Business Investment: We estimate a 2.4% growth rate for business investment, with gains in intellectual property leading the way, while commercial construction declined. A 2.4% growth rate would add 0.3 points to real GDP growth. (2.4 times the 14% business investment share of GDP equals 0.3).
Home Building: Residential construction is showing some resilience in spite of some lingering pain from higher mortgage rates. Home building looks like it grew at a 5.0% rate, which would add 0.2 points to real GDP growth. (5.0 times the 4% residential construction share of GDP equals 0.2).
Government: Only direct government purchases of goods and services (not transfer payments) count when calculating GDP. We estimate these purchases were up at a 2.3% rate in Q1, which would add 0.4 points to the GDP growth rate (2.3 times the 17% government purchase share of GDP equals 0.4).

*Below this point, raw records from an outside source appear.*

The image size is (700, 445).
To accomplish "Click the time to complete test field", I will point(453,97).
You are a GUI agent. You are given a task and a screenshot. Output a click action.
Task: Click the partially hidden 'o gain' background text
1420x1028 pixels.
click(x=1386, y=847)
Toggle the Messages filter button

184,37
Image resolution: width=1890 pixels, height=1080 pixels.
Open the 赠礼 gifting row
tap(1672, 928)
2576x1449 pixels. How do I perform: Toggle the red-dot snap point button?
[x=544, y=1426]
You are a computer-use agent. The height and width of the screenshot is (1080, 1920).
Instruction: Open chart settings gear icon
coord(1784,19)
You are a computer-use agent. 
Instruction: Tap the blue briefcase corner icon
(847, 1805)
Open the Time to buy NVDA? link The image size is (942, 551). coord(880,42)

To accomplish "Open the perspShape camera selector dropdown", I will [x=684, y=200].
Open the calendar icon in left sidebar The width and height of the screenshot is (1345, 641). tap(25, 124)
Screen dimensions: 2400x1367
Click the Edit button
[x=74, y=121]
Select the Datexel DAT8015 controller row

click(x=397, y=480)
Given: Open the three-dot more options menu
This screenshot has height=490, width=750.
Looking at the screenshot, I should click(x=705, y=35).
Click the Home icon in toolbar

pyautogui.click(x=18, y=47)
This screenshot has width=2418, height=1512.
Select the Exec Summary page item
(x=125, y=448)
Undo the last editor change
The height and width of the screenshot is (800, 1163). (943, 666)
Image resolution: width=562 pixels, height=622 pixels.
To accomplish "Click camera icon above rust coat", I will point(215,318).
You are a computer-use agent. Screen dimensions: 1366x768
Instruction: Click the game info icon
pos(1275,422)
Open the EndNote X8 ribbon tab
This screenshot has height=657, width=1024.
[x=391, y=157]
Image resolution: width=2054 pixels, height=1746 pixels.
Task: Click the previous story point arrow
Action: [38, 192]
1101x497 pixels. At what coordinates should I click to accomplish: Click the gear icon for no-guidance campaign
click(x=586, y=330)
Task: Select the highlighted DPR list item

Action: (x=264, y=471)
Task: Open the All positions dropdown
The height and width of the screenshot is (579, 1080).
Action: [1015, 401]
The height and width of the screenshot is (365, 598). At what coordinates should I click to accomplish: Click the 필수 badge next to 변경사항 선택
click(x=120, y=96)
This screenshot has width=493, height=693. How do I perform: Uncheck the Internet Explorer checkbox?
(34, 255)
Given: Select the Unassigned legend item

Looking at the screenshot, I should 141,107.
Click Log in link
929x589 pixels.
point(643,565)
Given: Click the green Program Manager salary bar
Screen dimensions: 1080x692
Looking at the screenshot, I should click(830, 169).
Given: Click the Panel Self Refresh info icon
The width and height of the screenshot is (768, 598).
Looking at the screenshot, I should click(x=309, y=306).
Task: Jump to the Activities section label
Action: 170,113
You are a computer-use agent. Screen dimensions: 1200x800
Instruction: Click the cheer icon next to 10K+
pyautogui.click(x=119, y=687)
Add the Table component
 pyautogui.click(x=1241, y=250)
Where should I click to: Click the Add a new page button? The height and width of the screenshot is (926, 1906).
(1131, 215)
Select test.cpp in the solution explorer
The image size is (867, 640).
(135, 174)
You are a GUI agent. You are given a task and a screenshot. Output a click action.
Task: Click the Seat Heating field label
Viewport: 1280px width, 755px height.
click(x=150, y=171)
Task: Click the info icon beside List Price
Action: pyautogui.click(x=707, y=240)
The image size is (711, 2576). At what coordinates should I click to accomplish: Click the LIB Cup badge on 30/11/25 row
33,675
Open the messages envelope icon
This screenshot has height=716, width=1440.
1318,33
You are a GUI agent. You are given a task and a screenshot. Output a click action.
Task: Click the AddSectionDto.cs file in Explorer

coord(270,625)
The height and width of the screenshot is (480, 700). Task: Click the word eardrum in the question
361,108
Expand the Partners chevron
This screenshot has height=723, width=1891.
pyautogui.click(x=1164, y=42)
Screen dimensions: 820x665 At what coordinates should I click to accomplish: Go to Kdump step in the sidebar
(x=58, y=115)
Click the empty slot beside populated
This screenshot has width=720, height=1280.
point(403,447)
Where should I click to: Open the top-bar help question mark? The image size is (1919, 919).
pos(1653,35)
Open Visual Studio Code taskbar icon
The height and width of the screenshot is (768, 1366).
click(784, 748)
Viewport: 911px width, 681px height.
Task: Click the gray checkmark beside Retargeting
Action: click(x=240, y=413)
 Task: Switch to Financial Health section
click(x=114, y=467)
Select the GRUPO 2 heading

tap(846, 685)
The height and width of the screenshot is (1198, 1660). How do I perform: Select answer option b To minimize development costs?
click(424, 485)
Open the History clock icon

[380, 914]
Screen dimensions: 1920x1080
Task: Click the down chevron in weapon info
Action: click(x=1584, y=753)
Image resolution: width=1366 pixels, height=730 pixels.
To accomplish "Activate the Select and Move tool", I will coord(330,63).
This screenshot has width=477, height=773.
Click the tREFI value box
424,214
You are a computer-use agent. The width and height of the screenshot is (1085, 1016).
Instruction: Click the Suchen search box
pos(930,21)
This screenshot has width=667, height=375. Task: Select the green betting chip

Trade: Looks like the trade deficit expanded in Q1, as exports grew but imports grew even faster. In government accounting, a larger trade deficit means slower growth, even if exports and imports both grew. We’re projecting net exports will subtract 0.5 points from real GDP growth.
Inventories: Inventory accumulation looks like it picked up in Q1, but only slightly versus Q4, translating into what we estimate will be a 0.1 point addition to the growth rate of real GDP.
Add it all up, and we get a 2.6% annual real GDP growth rate for the first quarter. Solid for now, but we expect slower growth later this year as the temporary effects of government deficit spending wear off.